Are you in a toxic relationship?
As we walk along the path that life paves for us we will meet many, different people and form many relationships with them. Not all relationships will be giving and growing and there will be a few people that you encounter who will drain you of all energy and lifeblood, you will feel like there is nothing special about your relationships with them and nothing positive will come about your interaction. These are toxic relationships – they are emotionally draining and extremely difficult but it is also easy to get caught in a cycle that doesn’t allow you to break out of them because of force of habit and a misplaced loyalty. Most often than not, unfortunately, such relationships exist between spouses.
It is important that you learn to recognise the signs of a harmful and toxic relationship – and get out of it before you do irreparable harm to your emotional health. These relationships can exist at all levels, they can be between a boss and an employee, between parents and children, spouses, friends – and they can be extremely harmful for a person’s wellbeing. There will be times when you will know that a person or persons is bad for you but you will not be able to do anything about it. In those times, it is a good idea to accept the fact that you are in a toxic relationship so that even if you cannot get out of it, you can at least handle it better.
Every relationship involves bickering, fighting and shouting – however, the alarm needs to go off if the fights and bickering go over the limit of what is acceptable. You know you are in a toxic relationship when:
You are a victim of mood swings: Toxic people have terrible mood swings – they can go from praising you to the skies to denouncing you to depths you never knew existed – all in the time frame of a few minutes. A toxic person will make you feel like you are inferior and do not possess any qualitative attributes, they will look down upon you, shame you and insult you. At times they may acknowledge that their behaviour is inappropriate but then they will never take the necessary steps to change their ways.
You feel controlled: Such people can control a person or a situation very well – they manipulate emotions and use their charm and relationship to keep the other person glued to the same vicious cycle they put them through day in and day out. If you feel yourself feeling tied down and denied of basic happiness by a friend, a spouse or a relative, know that you are tied into a toxic relationship and must find a way out.
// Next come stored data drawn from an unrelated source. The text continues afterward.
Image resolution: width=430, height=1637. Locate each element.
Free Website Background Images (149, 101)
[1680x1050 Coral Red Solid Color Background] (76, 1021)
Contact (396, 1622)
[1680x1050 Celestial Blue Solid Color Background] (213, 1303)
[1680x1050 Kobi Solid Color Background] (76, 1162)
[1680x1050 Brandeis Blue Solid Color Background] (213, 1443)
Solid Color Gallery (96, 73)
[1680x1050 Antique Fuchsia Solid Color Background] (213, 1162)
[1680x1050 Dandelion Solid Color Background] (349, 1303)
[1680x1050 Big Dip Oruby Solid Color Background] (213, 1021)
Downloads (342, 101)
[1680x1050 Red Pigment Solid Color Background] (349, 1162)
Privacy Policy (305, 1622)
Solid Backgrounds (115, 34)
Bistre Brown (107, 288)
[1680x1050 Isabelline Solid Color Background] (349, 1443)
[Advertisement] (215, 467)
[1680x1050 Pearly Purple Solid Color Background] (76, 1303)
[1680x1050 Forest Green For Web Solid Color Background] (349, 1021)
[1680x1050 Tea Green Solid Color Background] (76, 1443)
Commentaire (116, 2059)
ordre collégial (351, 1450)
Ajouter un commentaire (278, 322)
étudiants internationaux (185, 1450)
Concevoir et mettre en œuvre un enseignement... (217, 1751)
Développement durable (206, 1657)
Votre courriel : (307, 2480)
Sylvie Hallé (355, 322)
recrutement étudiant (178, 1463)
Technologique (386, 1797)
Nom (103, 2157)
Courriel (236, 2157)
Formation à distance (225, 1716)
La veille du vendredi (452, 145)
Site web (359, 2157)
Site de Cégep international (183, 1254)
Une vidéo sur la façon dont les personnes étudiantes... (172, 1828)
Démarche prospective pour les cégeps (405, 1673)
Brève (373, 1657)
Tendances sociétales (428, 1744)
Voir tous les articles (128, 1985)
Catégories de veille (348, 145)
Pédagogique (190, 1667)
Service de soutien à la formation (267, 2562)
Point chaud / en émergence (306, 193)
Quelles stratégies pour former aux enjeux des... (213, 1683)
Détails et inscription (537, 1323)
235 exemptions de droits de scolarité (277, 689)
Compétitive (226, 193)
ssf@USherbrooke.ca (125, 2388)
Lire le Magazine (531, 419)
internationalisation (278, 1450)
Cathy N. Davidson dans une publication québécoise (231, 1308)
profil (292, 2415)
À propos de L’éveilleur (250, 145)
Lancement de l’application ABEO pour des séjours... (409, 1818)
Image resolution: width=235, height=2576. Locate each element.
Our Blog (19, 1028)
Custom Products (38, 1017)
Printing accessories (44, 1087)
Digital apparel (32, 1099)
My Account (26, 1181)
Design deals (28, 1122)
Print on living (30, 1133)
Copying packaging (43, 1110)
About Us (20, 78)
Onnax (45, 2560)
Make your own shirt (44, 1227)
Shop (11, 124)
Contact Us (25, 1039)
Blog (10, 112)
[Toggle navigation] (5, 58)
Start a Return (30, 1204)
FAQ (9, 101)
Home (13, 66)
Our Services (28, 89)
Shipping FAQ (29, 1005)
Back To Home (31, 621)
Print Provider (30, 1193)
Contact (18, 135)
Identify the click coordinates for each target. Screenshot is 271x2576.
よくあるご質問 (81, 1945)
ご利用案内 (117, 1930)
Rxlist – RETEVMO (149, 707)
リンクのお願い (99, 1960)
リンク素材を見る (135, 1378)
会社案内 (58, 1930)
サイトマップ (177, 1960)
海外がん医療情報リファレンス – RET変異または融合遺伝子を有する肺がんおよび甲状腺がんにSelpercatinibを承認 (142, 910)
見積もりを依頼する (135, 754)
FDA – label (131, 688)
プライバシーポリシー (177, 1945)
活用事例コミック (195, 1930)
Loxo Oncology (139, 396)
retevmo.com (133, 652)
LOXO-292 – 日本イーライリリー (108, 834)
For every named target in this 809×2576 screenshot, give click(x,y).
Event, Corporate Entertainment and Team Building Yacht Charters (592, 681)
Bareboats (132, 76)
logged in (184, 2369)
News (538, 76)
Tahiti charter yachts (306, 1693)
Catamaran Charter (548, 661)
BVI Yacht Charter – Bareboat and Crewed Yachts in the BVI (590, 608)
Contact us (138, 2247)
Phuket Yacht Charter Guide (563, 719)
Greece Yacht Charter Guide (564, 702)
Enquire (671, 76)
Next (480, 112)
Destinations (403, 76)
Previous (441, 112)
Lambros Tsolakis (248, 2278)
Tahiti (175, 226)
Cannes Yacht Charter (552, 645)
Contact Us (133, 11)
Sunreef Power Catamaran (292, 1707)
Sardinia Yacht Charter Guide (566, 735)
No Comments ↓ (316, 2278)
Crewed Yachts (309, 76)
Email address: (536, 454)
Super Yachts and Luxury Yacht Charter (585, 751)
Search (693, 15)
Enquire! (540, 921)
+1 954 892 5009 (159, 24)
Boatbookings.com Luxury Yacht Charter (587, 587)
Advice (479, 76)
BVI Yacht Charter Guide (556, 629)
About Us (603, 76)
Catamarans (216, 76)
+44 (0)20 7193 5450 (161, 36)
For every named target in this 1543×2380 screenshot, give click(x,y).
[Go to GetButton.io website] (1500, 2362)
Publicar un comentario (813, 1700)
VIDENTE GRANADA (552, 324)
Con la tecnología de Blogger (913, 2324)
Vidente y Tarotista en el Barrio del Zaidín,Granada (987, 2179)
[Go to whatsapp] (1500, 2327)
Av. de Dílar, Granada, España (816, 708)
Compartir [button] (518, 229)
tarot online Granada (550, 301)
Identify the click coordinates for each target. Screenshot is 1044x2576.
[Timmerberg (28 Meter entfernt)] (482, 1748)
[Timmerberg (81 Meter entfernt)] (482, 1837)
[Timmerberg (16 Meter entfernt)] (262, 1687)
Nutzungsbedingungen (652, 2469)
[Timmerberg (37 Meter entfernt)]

Warning signs: There are common warning signs when a relationship is toxic. If a significant person in your life constantly puts you down in public, doesn’t appreciate your needs, puts themselves before you or isolates you from your friends and family intentionally, then these are signs of a relationship turning toxic. One generally feels afraid and unsafe in such relationships but will fear any encounters with the concerned person. Loss of self identity, dependence on a person even though they are a source of sarcastic and mean comments, inability to walk away from encounters etc. are all signs of a toxic relationship.
If you feel a relationship is toxic then seek help, especially if there is physical abuse. Opening up about this to friends or even a counsellor will help – because they can show you the best ways to leave such a relationship. Don’t lack confidence – that is what attracts toxic people – they see someone they can dominate over and they get their kicks from upsetting such people. By being hurtful, they feel that they are more superior and even more so when the person concerned does nothing about it. If you let them get away with it then they will feel all the more powerful and will continue to behave abhorrently throughout their lives. This can have a very bad effect on your professional life, especially if you are facing this problem with a boss, and your personal life, if the person concerned is a relative or your partner.
People balk at getting out of such relationships because they do not want the inevitable showdown that follows, or they are manipulated into staying with promises of change. Don’t wait around and hope that the person will change, you will only settle into a deep depression which will be another difficult cycle to get out of. Once you are free of such relationships, the world will be a better place.